# Snow cover



## moore (Dec 2, 2010)

14'' Pfttt! I'm workin tomorrow!:yes:


----------



## moore (Dec 2, 2010)

....


----------



## saskataper (Mar 6, 2011)

Just heard an awesome quote on the weather news "I don't care what those Yankees say, you can't drive on ice"


----------



## icerock drywall (Nov 13, 2010)

you can drive on ice


----------



## saskataper (Mar 6, 2011)

I've been driving on ice my whole life and have never owned or used chains.


----------



## fr8train (Jan 20, 2008)

I've never used them myself, don't even own a set. My philosophy, if my 4WD can't get me where I want/need to go, my butt is staying put! Also, I have good tires on it as well.


----------



## mld (Jul 2, 2012)

saskataper said:


> I've been driving on ice my whole life and have never owned or used chains.


I've been driving on ice since thanksgiving this winter and forgot how to drive on tar or anything else!


----------



## moore (Dec 2, 2010)

mld said:


> I've been driving on ice since thanksgiving this winter and forgot how to drive on tar or anything else!


Ya'll can keep that chit!


----------



## mudslingr (Jul 18, 2010)

moore said:


> Ya'll can keep that chit!


Pussy !


----------



## mudslingr (Jul 18, 2010)

We only use chains in the bush and it has nothing to do with driving.:whistling2:


----------



## moore (Dec 2, 2010)

mudslingr said:


> Pussy !


YEAH!..:yes:..LOL! A foot and 1/2 ain't chit. You should have seen my little town this evening ....IT was like black Friday!!!!


----------



## mudslingr (Jul 18, 2010)

I would love to be there and watch the folks go crazy. Would lmao so hard. :lol:

We just had our curbs cleared of 6' snowbanks. We're running out of room to put the stuff. No problem driving around here !


----------



## boco (Oct 29, 2010)

Good luck Moore


----------



## mld (Jul 2, 2012)

boco said:


> Good luck Moore


Wow! You've really got it bad out there! Even in the Minnesota sticks we've never had to burn cars to stay warm.


----------



## moore (Dec 2, 2010)

Yeah.......I think I'll take a day off..:thumbsup:


----------



## chris (Apr 13, 2011)

We had a dumping of 8" over the weekend, it melted off quick. Find a good tow rope and go pull some people outta the ditch and make some beer money


----------



## moore (Dec 2, 2010)

.....


----------



## Bazooka-Joe (Dec 31, 2010)

moore said:


> Yeah.......I think I'll take a day off..:thumbsup:


moore I am envious of that chip of property, my lot is 50x120


----------



## drywall guy158 (Dec 31, 2009)

moore said:


> Yeah.......I think I'll take a day off..:thumbsup:


looks like some good hunting there moore !!:2guns::thumbup:


----------



## moore (Dec 2, 2010)

Bazooka-Joe said:


> moore I am envious of that chip of property, my lot is 50x120


Joe...All I have Is a 1560 sf ranch on 2 acres ,,but 1 year from now It's paid for!:thumbsup: Then the 30x40 garage goes up ...Then It's back to the bank!!!!!


----------



## drywall guy158 (Dec 31, 2009)

boco said:


> Good luck Moore


looks like there's going to be more than just Fred in his beds :sleep1:


----------



## moore (Dec 2, 2010)

drywall guy158 said:


> looks like some good hunting there moore !!:2guns::thumbup:


big time!! I don't hunt. But the racks here are huge! They walk up to our back door.:yes: There was a 450-500 lb black bear roaming around back in the fall.. My son and I saw him .
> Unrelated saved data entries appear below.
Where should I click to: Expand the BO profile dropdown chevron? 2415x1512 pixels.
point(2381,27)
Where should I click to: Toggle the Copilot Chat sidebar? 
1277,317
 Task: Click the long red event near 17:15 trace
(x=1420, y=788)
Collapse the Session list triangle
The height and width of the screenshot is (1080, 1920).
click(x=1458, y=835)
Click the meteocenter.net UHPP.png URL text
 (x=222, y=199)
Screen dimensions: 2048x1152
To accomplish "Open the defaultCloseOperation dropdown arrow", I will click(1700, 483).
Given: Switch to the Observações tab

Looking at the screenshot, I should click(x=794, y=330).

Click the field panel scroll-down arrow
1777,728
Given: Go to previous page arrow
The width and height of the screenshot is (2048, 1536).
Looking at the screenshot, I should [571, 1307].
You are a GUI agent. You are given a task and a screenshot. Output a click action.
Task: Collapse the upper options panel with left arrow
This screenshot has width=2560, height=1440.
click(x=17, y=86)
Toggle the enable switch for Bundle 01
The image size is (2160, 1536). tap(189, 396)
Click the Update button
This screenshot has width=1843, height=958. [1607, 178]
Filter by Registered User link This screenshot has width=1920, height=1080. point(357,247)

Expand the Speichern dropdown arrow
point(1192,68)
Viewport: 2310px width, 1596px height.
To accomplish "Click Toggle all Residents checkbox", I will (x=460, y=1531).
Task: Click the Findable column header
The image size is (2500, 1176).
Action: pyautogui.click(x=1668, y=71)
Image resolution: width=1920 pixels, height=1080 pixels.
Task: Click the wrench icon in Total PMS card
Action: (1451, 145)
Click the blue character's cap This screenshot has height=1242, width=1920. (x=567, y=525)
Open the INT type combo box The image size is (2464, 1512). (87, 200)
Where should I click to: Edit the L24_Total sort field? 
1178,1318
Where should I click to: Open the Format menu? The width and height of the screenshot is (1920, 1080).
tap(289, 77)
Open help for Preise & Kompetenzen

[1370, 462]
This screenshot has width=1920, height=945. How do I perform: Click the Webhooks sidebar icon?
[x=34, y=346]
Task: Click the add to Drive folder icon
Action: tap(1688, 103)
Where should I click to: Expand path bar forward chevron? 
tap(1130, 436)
If your ever down this way DG I'll hook you up with the Bell road boys hunting club..


----------



## Pytlik (Jan 14, 2013)

moore said:


> Joe...All I have Is a 1560 sf ranch on 2 acres ,,but 1 year from now It's paid for!:thumbsup: Then the 30x40 garage goes up ...Then It's back to the bank!!!!!


a ranch... got any sheeps?  you have the space..


----------



## Bazooka-Joe (Dec 31, 2010)

moore said:


> Joe...All I have Is a 1560 sf ranch on 2 acres ,,but 1 year from now It's paid for!:thumbsup: Then the 30x40 garage goes up ...Then It's back to the bank!!!!!


kool, your da man Moe, the garage costs min if ya do a ubuild, stay away from any contractor that looks like the Shamwow dude







going by the name Ferguson, probs a good time to load on dem festools

been building mine

did you see a abonibal snow dude in your back yard, looks like 2 burrito Mexico, carefull do not try to approach, take double care if he has a jr snow dude with him


----------



## moore (Dec 2, 2010)

Your tripping me out Joe! Of ALL the members On DWT You and I will half to meet up one day! It's just in the stars !!!! I have gotta meet you man!!!!.... LOL!


----------



## MUDBONE (Dec 26, 2011)

saskataper said:


> I've been driving on ice my whole life and have never owned or used chains.


Driving and walking on thin ice


----------